___ Data excerpts ___

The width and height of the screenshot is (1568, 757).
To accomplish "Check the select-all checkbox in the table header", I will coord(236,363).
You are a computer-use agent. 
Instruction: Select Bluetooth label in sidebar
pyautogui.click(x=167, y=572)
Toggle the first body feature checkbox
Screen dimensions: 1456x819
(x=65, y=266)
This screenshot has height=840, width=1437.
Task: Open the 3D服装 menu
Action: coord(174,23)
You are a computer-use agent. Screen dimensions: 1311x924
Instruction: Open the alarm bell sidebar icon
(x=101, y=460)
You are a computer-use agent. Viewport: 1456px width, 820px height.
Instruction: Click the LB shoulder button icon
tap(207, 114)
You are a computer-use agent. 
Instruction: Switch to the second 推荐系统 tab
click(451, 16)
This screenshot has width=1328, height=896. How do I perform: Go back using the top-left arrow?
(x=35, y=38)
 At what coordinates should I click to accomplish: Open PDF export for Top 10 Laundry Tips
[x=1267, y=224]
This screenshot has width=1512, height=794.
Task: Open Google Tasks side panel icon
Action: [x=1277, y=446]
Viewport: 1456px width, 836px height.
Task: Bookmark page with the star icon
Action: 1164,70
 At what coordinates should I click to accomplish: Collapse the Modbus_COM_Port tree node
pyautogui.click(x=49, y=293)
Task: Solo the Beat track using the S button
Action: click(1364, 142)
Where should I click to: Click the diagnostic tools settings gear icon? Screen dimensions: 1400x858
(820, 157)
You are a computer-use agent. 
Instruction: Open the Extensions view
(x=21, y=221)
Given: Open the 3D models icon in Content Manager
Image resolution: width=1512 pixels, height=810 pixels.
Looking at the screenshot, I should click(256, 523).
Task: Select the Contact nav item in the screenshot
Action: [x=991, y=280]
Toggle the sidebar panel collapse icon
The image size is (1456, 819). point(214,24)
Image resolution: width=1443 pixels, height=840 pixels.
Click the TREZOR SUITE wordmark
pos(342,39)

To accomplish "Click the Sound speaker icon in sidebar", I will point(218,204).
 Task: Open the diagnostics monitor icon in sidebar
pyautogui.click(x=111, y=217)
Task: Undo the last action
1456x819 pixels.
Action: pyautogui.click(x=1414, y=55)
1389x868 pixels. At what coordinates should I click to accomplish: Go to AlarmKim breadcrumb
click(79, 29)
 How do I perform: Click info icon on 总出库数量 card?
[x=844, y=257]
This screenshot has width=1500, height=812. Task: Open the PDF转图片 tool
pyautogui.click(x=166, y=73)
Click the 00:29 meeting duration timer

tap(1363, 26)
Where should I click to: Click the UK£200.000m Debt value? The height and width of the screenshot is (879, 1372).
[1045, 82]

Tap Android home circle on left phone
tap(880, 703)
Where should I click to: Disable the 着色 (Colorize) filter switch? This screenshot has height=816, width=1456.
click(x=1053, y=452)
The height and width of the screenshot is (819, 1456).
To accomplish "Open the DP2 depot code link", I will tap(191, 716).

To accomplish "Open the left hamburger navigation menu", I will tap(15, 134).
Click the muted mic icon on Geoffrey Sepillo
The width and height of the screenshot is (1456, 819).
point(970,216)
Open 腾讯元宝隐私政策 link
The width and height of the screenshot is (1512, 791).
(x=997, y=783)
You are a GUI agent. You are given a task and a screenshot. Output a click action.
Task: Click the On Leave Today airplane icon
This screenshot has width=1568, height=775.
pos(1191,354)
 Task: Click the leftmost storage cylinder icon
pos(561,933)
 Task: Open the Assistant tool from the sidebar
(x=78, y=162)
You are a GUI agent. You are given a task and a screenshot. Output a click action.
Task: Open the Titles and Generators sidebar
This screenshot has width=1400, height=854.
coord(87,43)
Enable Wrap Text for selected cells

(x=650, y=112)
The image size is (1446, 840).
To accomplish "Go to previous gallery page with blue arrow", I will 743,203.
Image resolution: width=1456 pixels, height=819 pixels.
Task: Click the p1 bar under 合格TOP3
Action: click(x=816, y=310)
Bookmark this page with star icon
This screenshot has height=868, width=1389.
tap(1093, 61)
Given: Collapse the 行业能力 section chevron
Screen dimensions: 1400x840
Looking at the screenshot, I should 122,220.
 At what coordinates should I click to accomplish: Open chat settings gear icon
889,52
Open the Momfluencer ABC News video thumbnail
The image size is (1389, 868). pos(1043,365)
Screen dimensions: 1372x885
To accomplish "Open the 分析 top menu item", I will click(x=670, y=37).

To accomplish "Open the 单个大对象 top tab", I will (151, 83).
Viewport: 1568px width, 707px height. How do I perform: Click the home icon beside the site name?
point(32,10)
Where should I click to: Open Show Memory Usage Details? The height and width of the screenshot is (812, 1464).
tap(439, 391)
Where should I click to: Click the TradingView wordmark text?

___

Task objective:
The answer must reproduce every record exactly.

Exercise output:
The width and height of the screenshot is (1568, 757).
To accomplish "Check the select-all checkbox in the table header", I will coord(236,363).
You are a computer-use agent. 
Instruction: Select Bluetooth label in sidebar
pyautogui.click(x=167, y=572)
Toggle the first body feature checkbox
Screen dimensions: 1456x819
(x=65, y=266)
This screenshot has height=840, width=1437.
Task: Open the 3D服装 menu
Action: coord(174,23)
You are a computer-use agent. Screen dimensions: 1311x924
Instruction: Open the alarm bell sidebar icon
(x=101, y=460)
You are a computer-use agent. Viewport: 1456px width, 820px height.
Instruction: Click the LB shoulder button icon
tap(207, 114)
You are a computer-use agent. 
Instruction: Switch to the second 推荐系统 tab
click(451, 16)
This screenshot has width=1328, height=896. How do I perform: Go back using the top-left arrow?
(x=35, y=38)
 At what coordinates should I click to accomplish: Open PDF export for Top 10 Laundry Tips
[x=1267, y=224]
This screenshot has width=1512, height=794.
Task: Open Google Tasks side panel icon
Action: [x=1277, y=446]
Viewport: 1456px width, 836px height.
Task: Bookmark page with the star icon
Action: 1164,70
 At what coordinates should I click to accomplish: Collapse the Modbus_COM_Port tree node
pyautogui.click(x=49, y=293)
Task: Solo the Beat track using the S button
Action: click(1364, 142)
Where should I click to: Click the diagnostic tools settings gear icon? Screen dimensions: 1400x858
(820, 157)
You are a computer-use agent. 
Instruction: Open the Extensions view
(x=21, y=221)
Given: Open the 3D models icon in Content Manager
Image resolution: width=1512 pixels, height=810 pixels.
Looking at the screenshot, I should click(256, 523).
Task: Select the Contact nav item in the screenshot
Action: [x=991, y=280]
Toggle the sidebar panel collapse icon
The image size is (1456, 819). point(214,24)
Image resolution: width=1443 pixels, height=840 pixels.
Click the TREZOR SUITE wordmark
pos(342,39)

To accomplish "Click the Sound speaker icon in sidebar", I will point(218,204).
 Task: Open the diagnostics monitor icon in sidebar
pyautogui.click(x=111, y=217)
Task: Undo the last action
1456x819 pixels.
Action: pyautogui.click(x=1414, y=55)
1389x868 pixels. At what coordinates should I click to accomplish: Go to AlarmKim breadcrumb
click(79, 29)
 How do I perform: Click info icon on 总出库数量 card?
[x=844, y=257]
This screenshot has width=1500, height=812. Task: Open the PDF转图片 tool
pyautogui.click(x=166, y=73)
Click the 00:29 meeting duration timer

tap(1363, 26)
Where should I click to: Click the UK£200.000m Debt value? The height and width of the screenshot is (879, 1372).
[1045, 82]

Tap Android home circle on left phone
tap(880, 703)
Where should I click to: Disable the 着色 (Colorize) filter switch? This screenshot has height=816, width=1456.
click(x=1053, y=452)
The height and width of the screenshot is (819, 1456).
To accomplish "Open the DP2 depot code link", I will tap(191, 716).

To accomplish "Open the left hamburger navigation menu", I will tap(15, 134).
Click the muted mic icon on Geoffrey Sepillo
The width and height of the screenshot is (1456, 819).
point(970,216)
Open 腾讯元宝隐私政策 link
The width and height of the screenshot is (1512, 791).
(x=997, y=783)
You are a GUI agent. You are given a task and a screenshot. Output a click action.
Task: Click the On Leave Today airplane icon
This screenshot has width=1568, height=775.
pos(1191,354)
 Task: Click the leftmost storage cylinder icon
pos(561,933)
 Task: Open the Assistant tool from the sidebar
(x=78, y=162)
You are a GUI agent. You are given a task and a screenshot. Output a click action.
Task: Open the Titles and Generators sidebar
This screenshot has width=1400, height=854.
coord(87,43)
Enable Wrap Text for selected cells

(x=650, y=112)
The image size is (1446, 840).
To accomplish "Go to previous gallery page with blue arrow", I will 743,203.
Image resolution: width=1456 pixels, height=819 pixels.
Task: Click the p1 bar under 合格TOP3
Action: click(x=816, y=310)
Bookmark this page with star icon
This screenshot has height=868, width=1389.
tap(1093, 61)
Given: Collapse the 行业能力 section chevron
Screen dimensions: 1400x840
Looking at the screenshot, I should 122,220.
 At what coordinates should I click to accomplish: Open chat settings gear icon
889,52
Open the Momfluencer ABC News video thumbnail
The image size is (1389, 868). pos(1043,365)
Screen dimensions: 1372x885
To accomplish "Open the 分析 top menu item", I will click(x=670, y=37).

To accomplish "Open the 单个大对象 top tab", I will (151, 83).
Viewport: 1568px width, 707px height. How do I perform: Click the home icon beside the site name?
point(32,10)
Where should I click to: Open Show Memory Usage Details? The height and width of the screenshot is (812, 1464).
tap(439, 391)
Where should I click to: Click the TradingView wordmark text?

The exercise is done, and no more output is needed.